The first company he helped to fly was BioAnaLabs which took the research of Prof Geoff Hale, who had been lured from Cambridge to Oxford, to market. Isis helped Prof Hale to set up BioAnaLab, which uses drugs to exploit the body's own immune system to fight diseases, and Mr Savage looked for financial backing - and indeed found it, again through Oxford Investment Opportunity Network.
He said: "I left in September 2005 when it was time for the company to find a permanent chief executive. Unusually it appointed Prof Hale - and all credit to him. He has proved to be a pragmatic academic."
Obviously excited by the possibilities of CMPT, he said: "I knew this was likely to be a goer as soon as I met Peter Strong."

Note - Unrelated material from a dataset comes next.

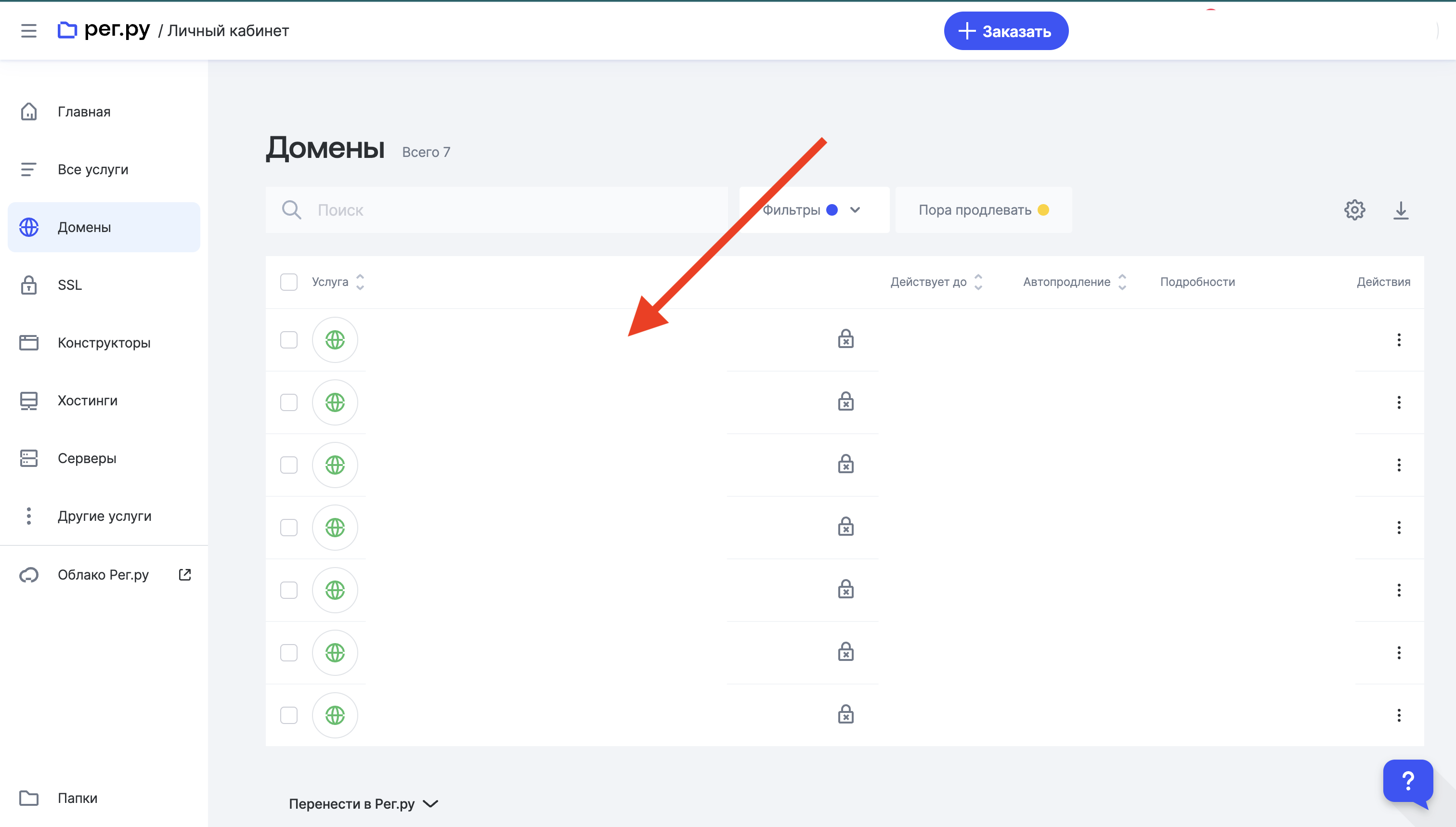Click the table settings gear icon
The height and width of the screenshot is (827, 1456).
[1354, 210]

But the life of a high-tech entrepreneur is like riding a helter skelter, it seems. His efforts to help the Oxford scientist Baroness Greenfield with her neurology diagnostics company Enkephala - her fourth business venture - met with less success.
He said: "But the nature of academic collaborations means that the thing is by no means dead. The research goes on within the university and could come up again."
He was delighted when setting up BioAnaLab to have proper funding, having been forced to skimp in the early stages of Cytocell. But it seems his parsimony learned in those days has stuck when it comes to keeping down overheads.
Ring CMPT and you feel you are speaking to the switchboard at a large company. In fact it is the receptionist at Heyford Park who answers the telephone; the company itself consists only of Mr Savage, Mr Strong and a part-time book keeper.
"We are a virtual company." he said.
It seems that the route to market for Oxford academics is first to work with Isis Innovation and then with someone like Mr Savage, who can nurse them through take-off.
Allermatic is a timely invention of Mr Strong's - the incidence of allergic disease has been increasing at a phenomenal rate, with the World Health Organisation calling it the number one immuno-pathological problem. The number of people with allergies may well hit 50 per cent of us by 2015.
And how long before those of us who suffer from hay fever can wave goodbye to the debilitating nuisance, if Allermatic is successful in clinical trials? "Four or five years," said Mr Savage. In the meantime, he is already talking to major drug companies.